Это он сообщил по-английски. И как я понял, нарочно, чтобы оснастить проректора аргументами.

— Гёте тоже творил в пенсионном возрасте. И Толстой…

— Ну зачем такие сравнения?

«Неужели папа, полный неостановимой работоспособности и не представлявший себе жизнь без студентов, в общении с которыми молодел, — неужели он устроил все это лишь для меня? — второпях, но напряженно размышлял я. — И ради меня решил пожертвовать всем, что считал смыслом своего существования? Нет, такой жертвы я не приму. Ни за что!..»

Когда на беседу к проректору нас приглашали с папой вдвоем, я воспрял духом, усмотрев в этом знак гостеприимства и уважения. А оказалось, что это было задумано и подготовлено папой заранее! Кира пошла с нами без приглашения, будучи уверена, что ни один мужчина, если он мужчина, не будет огорчен её появлением. Она не ошиблась. Но в остальном новый путь резко обозначил для меня свою непредсказуемость.

Папа по собственной просьбе задержался в кабинете. И попросил, чтобы мы его не ждали:

— Мне нужно кое-что обговорить, объяснить…

Мы с Кирой вышли на оголтело устремленную, бурнокипящую улицу и свернули в садик. Погрузились в успокоительный зеленый оазис, чтобы выяснить отношения… Но покоя не обрели.

— Я не собираюсь строить свое счастье на костях отца!

Кира по-чингизхански сузила очи:

— Чьи кости тебе дороже — папины или мои, в конце концов? Или кости нашей с тобой семьи? А семья — это муж и жена! — Она предпочла бы сказать «жена и муж», но решила сделать дипломатическую уступку. — Чьи кости тебе дороже?

— Дороже всего для меня справедливость! И уж на ее костях я никогда не буду воздвигать свое благоденствие. Пойми и запомни.
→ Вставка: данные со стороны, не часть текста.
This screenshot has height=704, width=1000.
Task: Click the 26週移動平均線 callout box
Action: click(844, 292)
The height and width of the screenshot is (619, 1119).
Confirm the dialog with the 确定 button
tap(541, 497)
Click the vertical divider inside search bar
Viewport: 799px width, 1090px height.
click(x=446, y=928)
Запомнить она, быть может, могла, но понять — никоим образом.

Переговоры происходили в обстановке не дружественной и в атмосфере полного взаимонепонимания. Так продолжалось часа два… То были и не переговоры — то была дуэль.
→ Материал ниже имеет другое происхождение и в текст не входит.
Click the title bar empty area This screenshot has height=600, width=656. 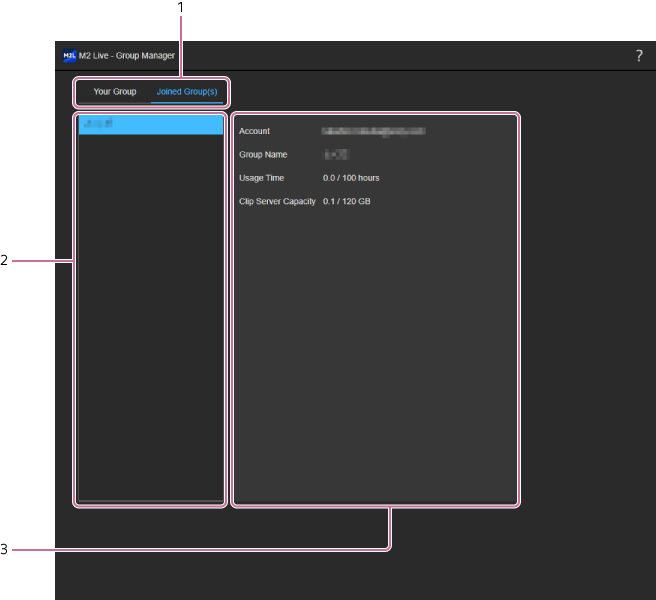pos(400,56)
Потом мы, взирая в разные стороны, направились к зданию преподавательского общежития.

…Посреди стола лежал белый бумажный прямоугольник. А на нем папиной рукой было написано: «Пойду искать по свету, где оскорбленному есть чувству уголок. Карету мне, карету!» И чуть пониже: «За Александра Грибоедова — Георгий Волынский».

А еще ниже был постскриптум: «Спасибо, сын! Поверь: «оскорбленного чувства» у меня нет. Я уже завершаю жизнь… А ты здесь должен приобрести международный авторитет — и вернуться домой победителем. Карета мне не нужна — до аэродрома доберусь до такси. Авиабилет у меня в кармане!»

Я заледенело перечитывал и перечитывал… Как вдруг Кирин голос разморозил меня:

— Значит, место свободно?

— Что-о? Я никогда не займу место отца. И никто в моей душе не займет его место. Он был мне и матерью! Я всем обязан Господу и ему!

— А как же я?

— Я ведь сказал: никто не займет его место! Особенно тот… кому, быть может, вообще не найдется места в моей жизни. Быть может…

— Но ты так любил меня? — испуганно и еле слышно произнесла она.

— Один поступок — всего один! — порой делает зрячим того, кого ослепили… и даже любовью.

— Не беспокойся! Мы найдем твоего папу, — уже громогласно заторопилась она. — Мы отыщем! Найдем!

— Возможно, ты и замуж-то вышла не за меня, а за эту поездку? И выбрала вовсе не меня, а Соединенные Штаты?..

Но остаться одной в Соединенных Штатах она боялась.

— Мы отыщем его… Мы догоним!..

— Сам догоню! И верну…

— Но пойми: я из любви к тебе… Только поэтому! Я хочу, чтобы ты…

— Кто предаст одного, предаст и другого. — Я не верил ей: это не означало, что уже готов был расстаться. Но упрямо повторял: — Без тебя догоню… И верну!

«А если самолет папин, — панически спросил я себя самого, — вот-вот взлетит?»

Мы с папой продолжали быть на земле вдвоем. Почему на ней, на земле… так мало тех, чье место в душе не может занять никто? Почему?! И как страшно остаться без них, без тех… без немногих…

1993 г.

АККОМПАНЕМЕНТ

(Из зарубежного цикла)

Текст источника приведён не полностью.